Modafinil is a powerful nootropic, a wakefulness-promoting drug used to treat narcolepsy. It has been found to improve mental abilities by shifting your brain's levels of norepinephrine, dopamine, serotonin and acetylcholine.

While basic tests show improvements on cognitive ability, it's been difficult to find evidence of these benefits in non-sleep-deprived people.

Enhances Cognitive Functions

Modafinil 200 Australia has been shown to enhance cognitive functions in sleep-deprived people. In non-sleep-deprived subjects, however, its cognitive enhancing effects have been much less consistent. This is in part due to the fact that a single dose of modafinil does not significantly improve fatigue on visual analogue scales or self-reported feelings of alertness, although it has been shown to improve working memory performance (34).

To investigate the possible underlying mechanism for these changes, resting state functional magnetic resonance imaging (rs-fMRI) was conducted before and after a single dose of modafinil in participants with remitted depression. ROI-based eigenvector centrality analysis of the resting brain network showed that modafinil enhanced connectivity within BA17, which is connected to the cerebellar Crus I and II areas, the frontal lobe VIIIa lobule, and the right inferior frontal sulcus.

These findings suggest that the stimulant effect of modafinil may be related to its ability to increase norepinephrine and dopamine in these brain regions. Further studies should test whether these mechanisms are able to explain the improvements in episodic and working memory performance seen with modafinil in remitted depressed patients.

Boosts Alertness

Modafinil is a benzhydrylsulfinylacetamide that selectively targets neuronal pathways in the sleep/wake centers of the brain and acts as a wakefulness-promoting agent. It is well absorbed following oral administration, and the half-life of the R enantiomer (modafinil) is about 10 to 15 hours, while the S enantiomer is shorter (3 to 4 hours). Modafinil is metabolized by CYP1A2 oxidation, which yields a metabolite that exhibits less central stimulant activity.

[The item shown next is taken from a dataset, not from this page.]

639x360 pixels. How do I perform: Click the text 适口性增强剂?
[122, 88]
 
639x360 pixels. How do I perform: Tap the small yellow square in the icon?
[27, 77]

In controlled clinical trials, Modvigil 200 mg has demonstrated significant waking effects in people with narcolepsy. The drug has also been shown to improve vigilance in patients with obstructive sleep apnea/hypopnea syndrome and shift work sleep disorder.

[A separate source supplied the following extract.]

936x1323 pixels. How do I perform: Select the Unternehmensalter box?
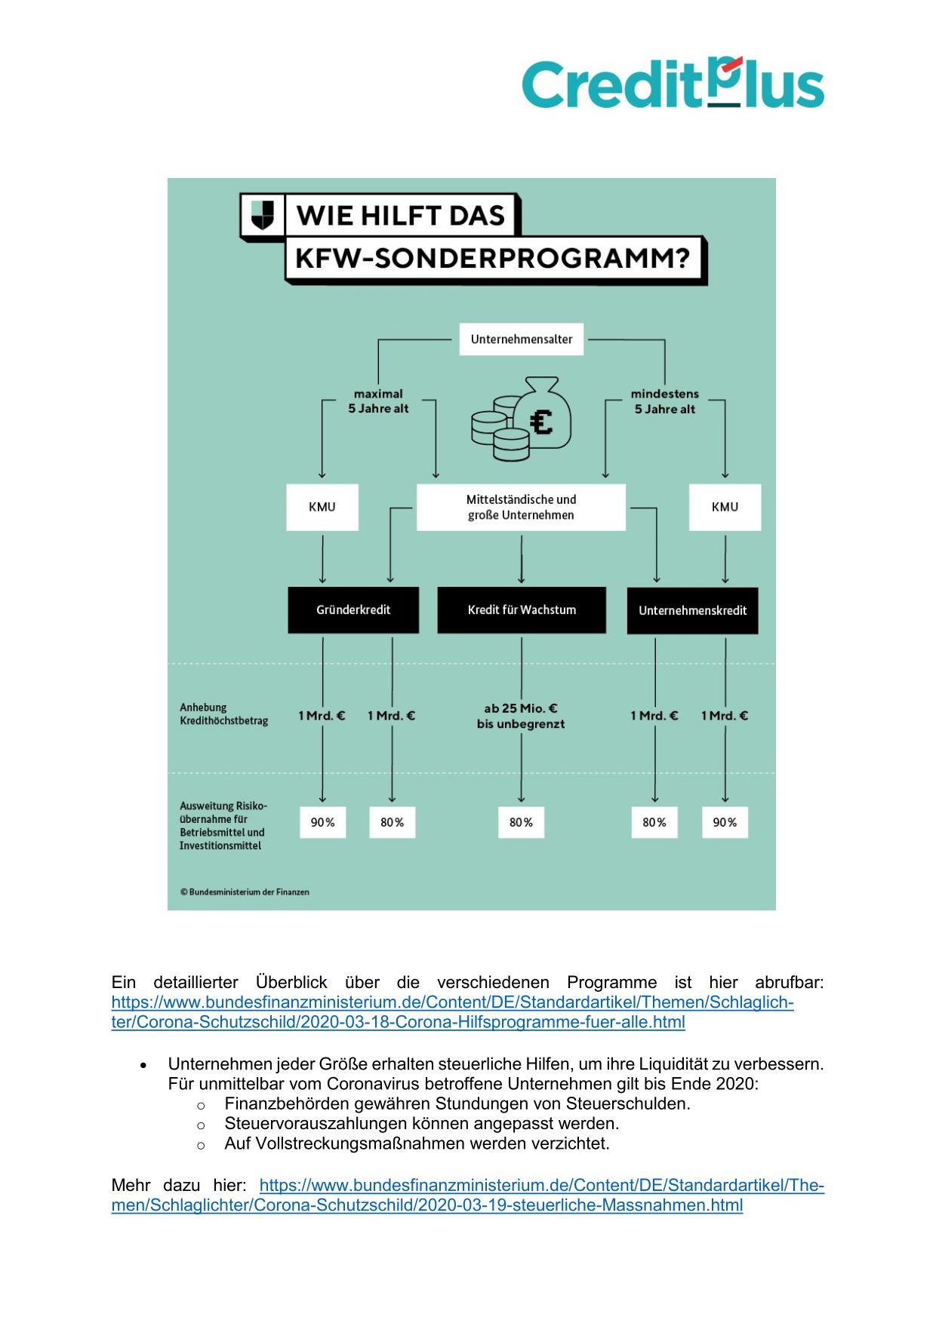(522, 339)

Unlike the more robustly arousing traditional stimulants, modafinil does not appear to cause addiction or craving. However, the possibility of abuse is always present for any medication. There are reports of college students abusing modafinil to extend their wake periods for studying and other activities. Such behavior may be exacerbated in individuals who have a history of substance abuse or psychological problems.

Enhances Memory

In contrast to other cognitive enhancing substances (such as stimulants) that typically come with a range of negative side effects, Modafinil has not been associated with significant or serious mood changes or dependency. It has also been found to boost memory, learning and other cognitive abilities in healthy people.

In a series of studies with different testing paradigms, Modafinil was found to improve performance on the digit span and sustained attention tasks. It did not, however, significantly improve performance on the delayed extinction or ID tests. These tasks are more reliant on ascending DA systems than the digit span test and involve a more complex task of attentional set-shifting requiring lateral PFC.

Modafinil’s HA effect may be mediated by the catecholamines, 5HT and GABA (Passani et al, 2000) or by its effects on glutamate (Ferraro et al, 1999). Evidence supports that it enhances the release of glutamate onto medial PFC pyramidal cells, an effect inhibited by prazosin but not yohimbine, suggesting that it interacts with both DA and NE systems.

Increases Focus

Modafinil is effective in improving wakefulness in patients with excessive daytime sleepiness associated with narcolepsy. However, prolonged or high dose use of this drug can result in psychological or physical dependence.

Modafinil has a low liability to abuse and does not produce the same physiological effects as traditional stimulants such as amphetamines. Postmarketing studies have identified idiosyncratic cases of individuals who developed addiction to the drug to prolong their wakefulness, but this phenomenon does not seem to be as common as with the misuse of more robustly arousing prescription stimulants.

Modafinil is primarily metabolized in the liver by cytochrome P450 (CYP) 3A4 and to a lesser extent CYP 2C19. Serum concentrations of modafinil are decreased by drugs that induce CYP3A4, such as rifampin, phenytoin, St John’s wort and efavirenz. Increased monitoring is required in patients taking these medications with modafinil.